D'après l'extrait sur la curiethérapie, dans combien de centres d'Oncorad Group au Maroc la technique est-elle déjà pratiquée ?

***** EXTRAIT FOURNI *****

Que représente cette publication pour Oncorad Group ?C’est une reconnaissance internationale de la qualité scientifique et méthodologique de notre travail. «Advances in Radiation Oncology»
est publiée par l’ASTRO (American Society for Radiation Oncology), une référence mondiale. Ce succès est le fruit d’un partenariat académique entre Oncorad Group et le CHU de Casablanca, avec le Pr Hassan Jouhadi, figure majeure de la radiothérapie en Afrique du Nord. Cela illustre l’importance des synergies entre structures publiques et privées.
C’est une première pour un centre africain et arabe. Peut-on y voir un tournant pour la recherche clinique dans la région ?
Oui. Ce travail montre qu’il est possible, depuis le Maroc, de publier dans des revues à fort impact et de se hisser au niveau des meilleures équipes mondiales. Nous espérons que cela inspirera d’autres équipes en Afrique et dans la région Moyen-Orient/Afrique du Nord (MENA) à s’engager dans des projets de recherche ambitieux et collaboratifs.
Cette technique est-elle déjà intégrée dans vos protocoles de soins ? Est-elle reproductible ailleurs ?
Elle est déjà pratiquée dans trois de nos centres au Maroc, dont celui de Tanger, et plusieurs dizaines de patients en ont bénéficié. Elle est tout à fait reproductible dans des pays à ressources limitées ou intermédiaires. Nous sommes ouverts à partager notre expérience avec d’autres structures en Afrique et au Moyen-Orient.
Quelles sont les prochaines étapes de vos recherches ?
Nous travaillons sur la curiethérapie de rattrapage pour les patients en récidive après radiothérapie externe conventionnelle. Plusieurs d’entre eux ont déjà obtenu une rémission prolongée. Par ailleurs, notre étude sur la technique combinée est devenue multicentrique au sein d’Oncorad, ce qui renforcera encore la valeur scientifique de nos travaux. Nous prévoyons de nouvelles publications dans les mois et années à venir.
Qu’est-ce que la curiethérapie ?
La curiethérapie est une technique de traitement du cancer qui consiste à placer directement à l’intérieur ou au contact de la tumeur une source radioactive. Dans le cas du cancer de la prostate, de fins applicateurs sont insérés de façon ciblée, permettant de délivrer de fortes doses de rayonnement au cœur de la zone malade tout en préservant les organes et tissus voisins.
Il existe deux principaux types de curiethérapie :
• Bas débit de dose : sources implantées en continu pendant plusieurs jours.
• Haut débit de dose : séances courtes et intenses, très précises, limitant les effets secondaires.
Grâce à ce ciblage millimétré, la curiethérapie est aujourd’hui l’une des méthodes les plus efficaces pour traiter certains cancers localisés, notamment de la prostate, du col de l’utérus ou du sein.

***** MATÉRIEL FOURNI *****

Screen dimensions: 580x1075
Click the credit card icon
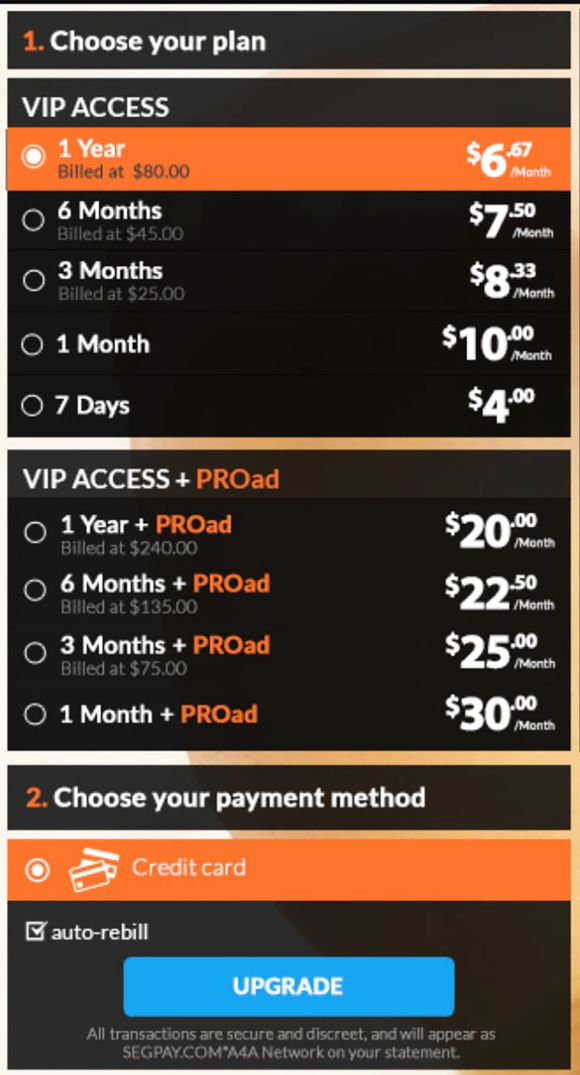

*****
***** MATÉRIEL FOURNI *****

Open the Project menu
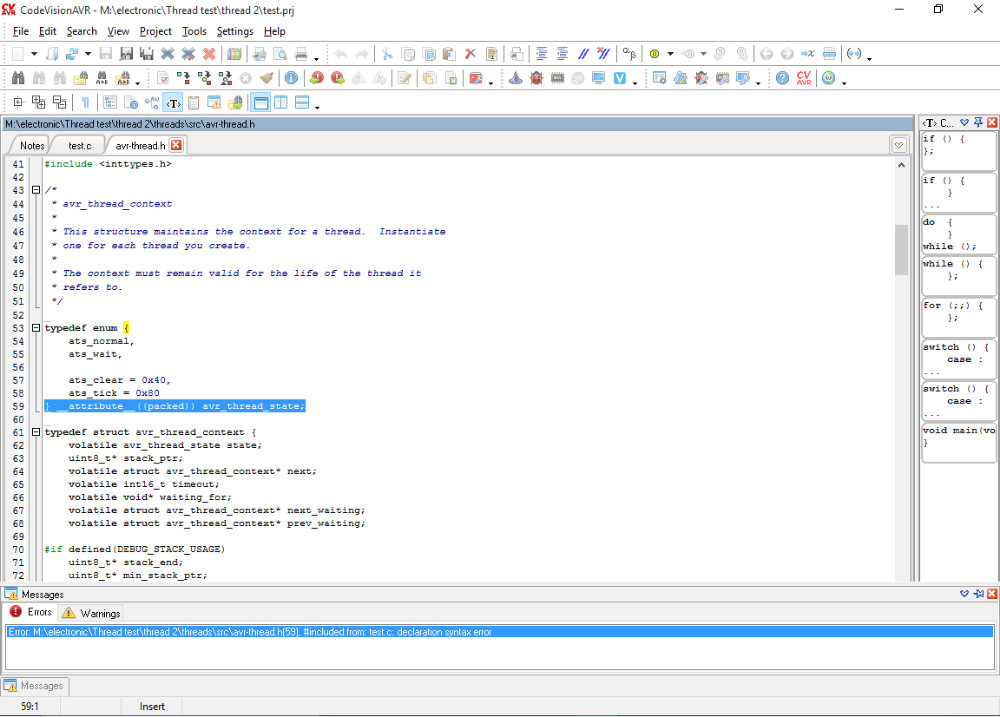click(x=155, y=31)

*****
***** MATÉRIEL FOURNI *****

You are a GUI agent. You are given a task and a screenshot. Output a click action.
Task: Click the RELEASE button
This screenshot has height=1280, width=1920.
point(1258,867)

*****

** RÉPONSE ATTENDUE **
Dans trois centres au Maroc, dont celui de Tanger.